Data extract:
Segment Open

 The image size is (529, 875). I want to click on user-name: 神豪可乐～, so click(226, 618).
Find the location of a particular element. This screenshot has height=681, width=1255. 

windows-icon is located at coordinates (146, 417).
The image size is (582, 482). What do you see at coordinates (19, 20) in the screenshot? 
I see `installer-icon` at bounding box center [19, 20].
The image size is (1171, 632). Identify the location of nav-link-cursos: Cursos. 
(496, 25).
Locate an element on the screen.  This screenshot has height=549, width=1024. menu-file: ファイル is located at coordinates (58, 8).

Segment Closed
Segment Open

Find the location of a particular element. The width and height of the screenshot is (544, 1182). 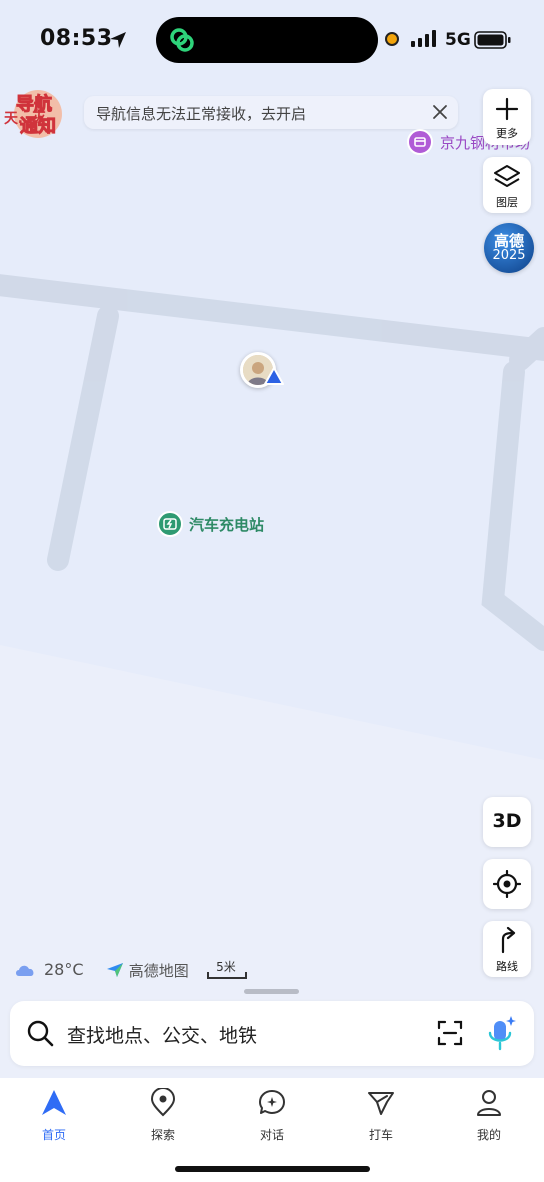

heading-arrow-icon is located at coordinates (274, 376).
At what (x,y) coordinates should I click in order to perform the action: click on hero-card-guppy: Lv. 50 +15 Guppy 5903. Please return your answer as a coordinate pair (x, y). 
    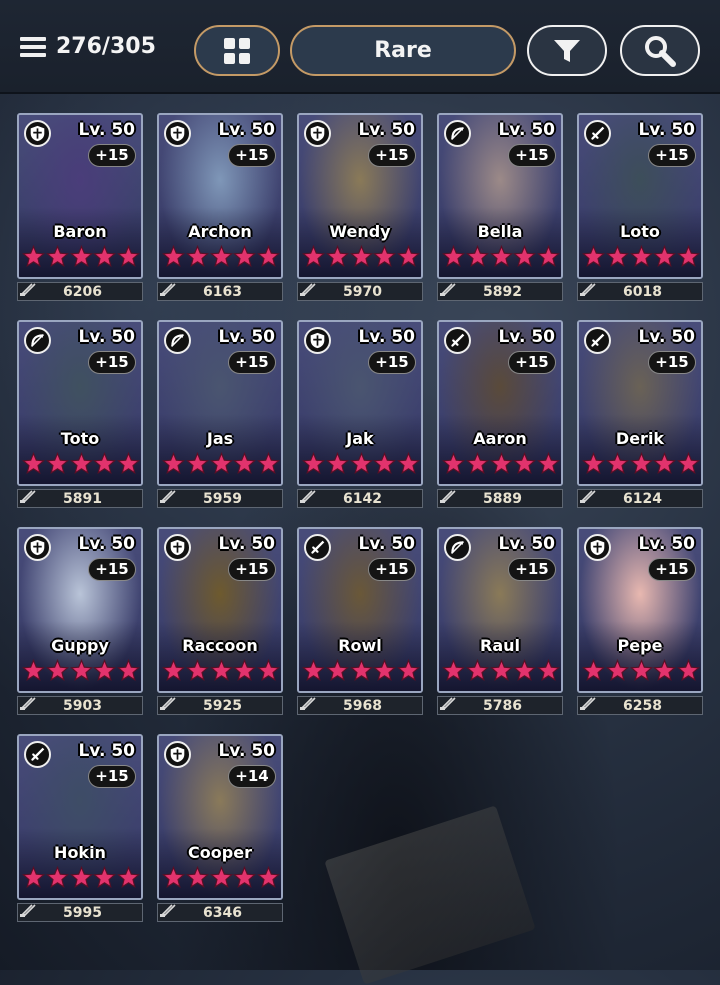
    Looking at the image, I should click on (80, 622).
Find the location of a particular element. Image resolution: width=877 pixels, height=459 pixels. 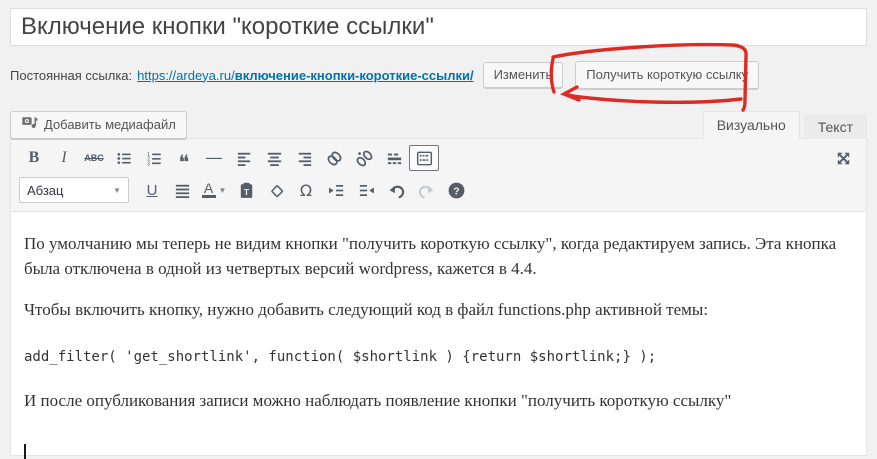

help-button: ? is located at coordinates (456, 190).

Segment Closed
Segment Open

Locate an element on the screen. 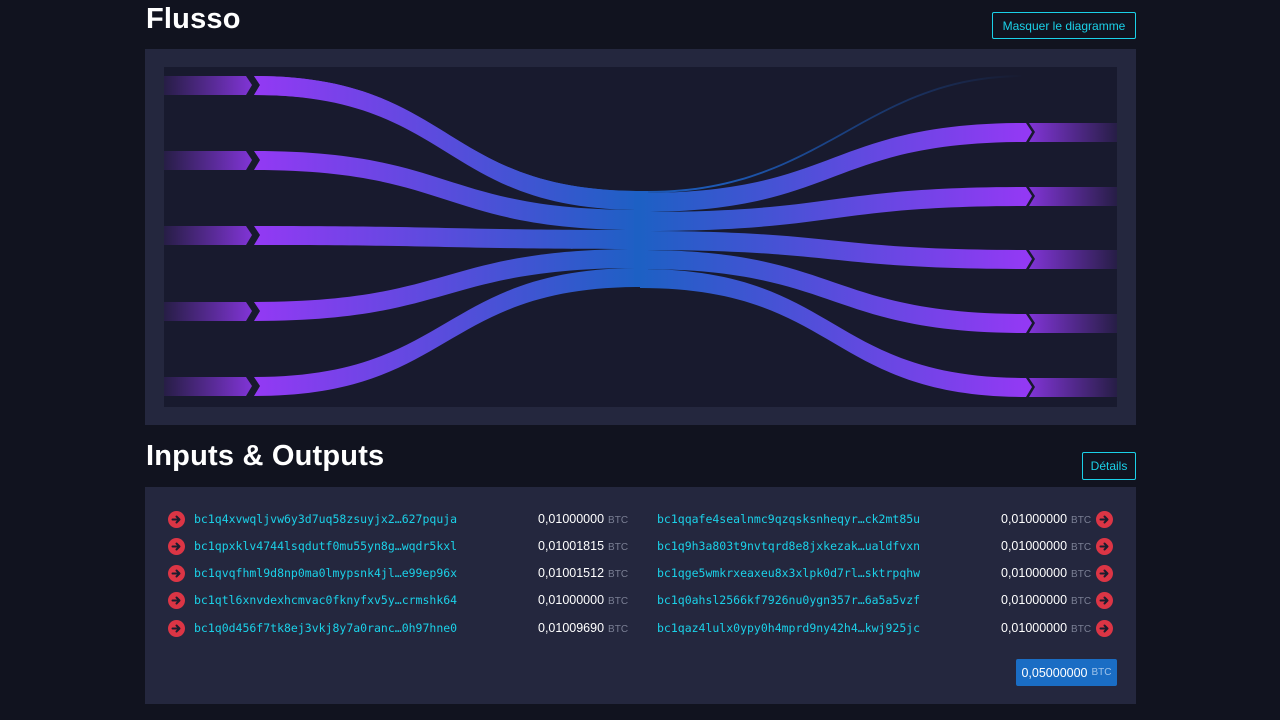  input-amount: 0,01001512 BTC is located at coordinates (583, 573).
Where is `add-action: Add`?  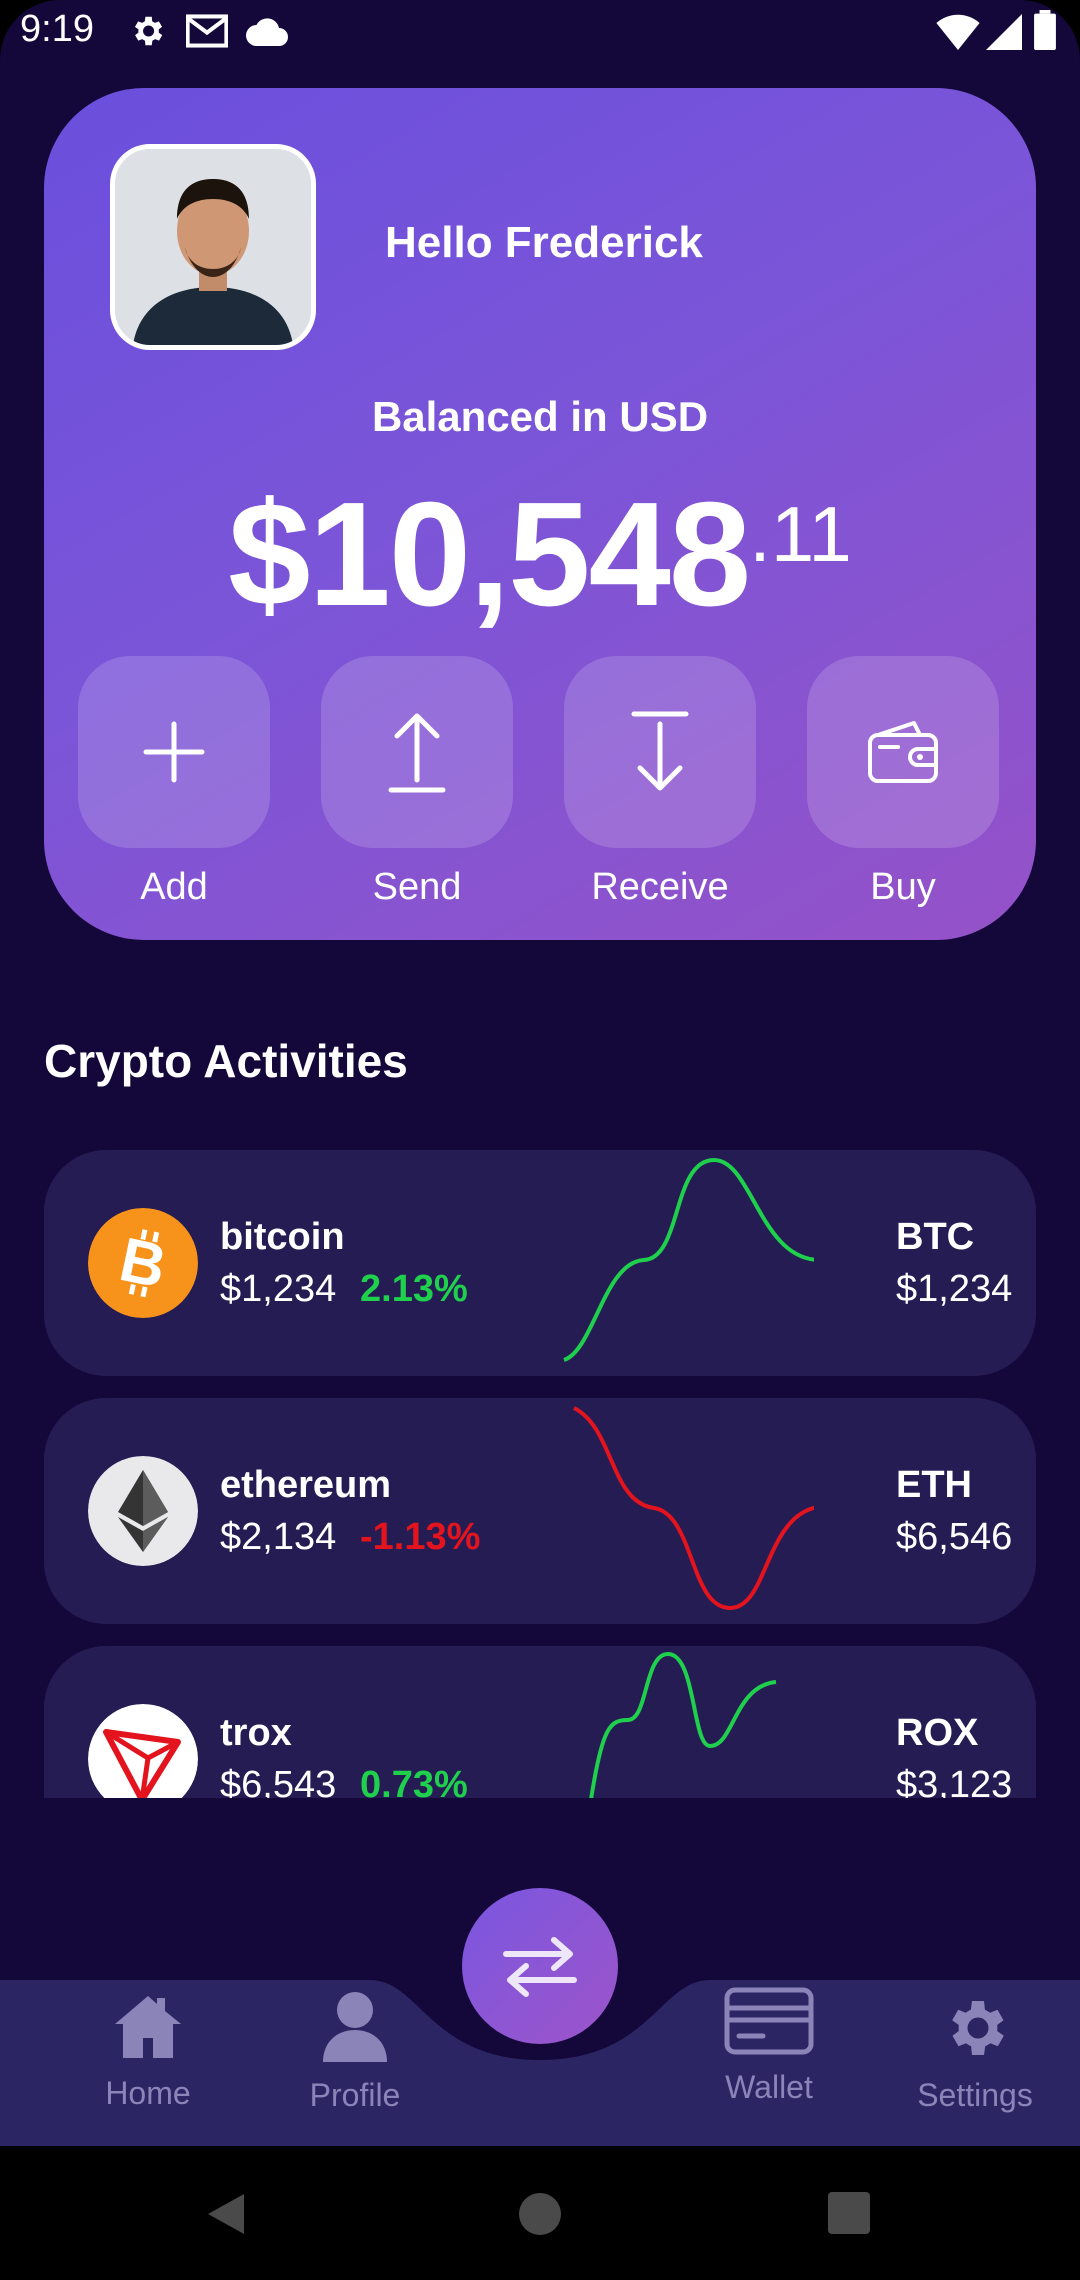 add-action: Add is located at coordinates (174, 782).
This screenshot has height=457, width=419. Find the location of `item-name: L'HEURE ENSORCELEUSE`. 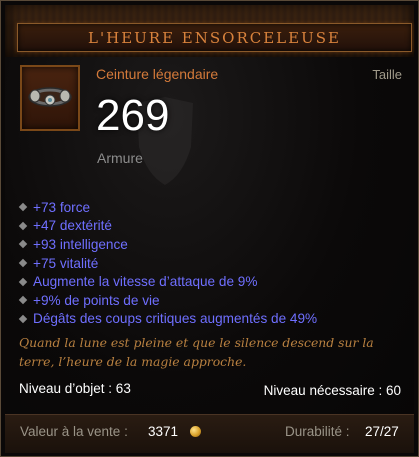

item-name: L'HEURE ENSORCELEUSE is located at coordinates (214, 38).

Segment Closed

Exercise directions:
Please copy the material word for word, starting at the line containing "The image size is (529, 875)." and ending after the line containing "center [19, 20].".

Task response:
 The image size is (529, 875). I want to click on user-name: 神豪可乐～, so click(226, 618).
Find the location of a particular element. This screenshot has height=681, width=1255. 

windows-icon is located at coordinates (146, 417).
The image size is (582, 482). What do you see at coordinates (19, 20) in the screenshot? 
I see `installer-icon` at bounding box center [19, 20].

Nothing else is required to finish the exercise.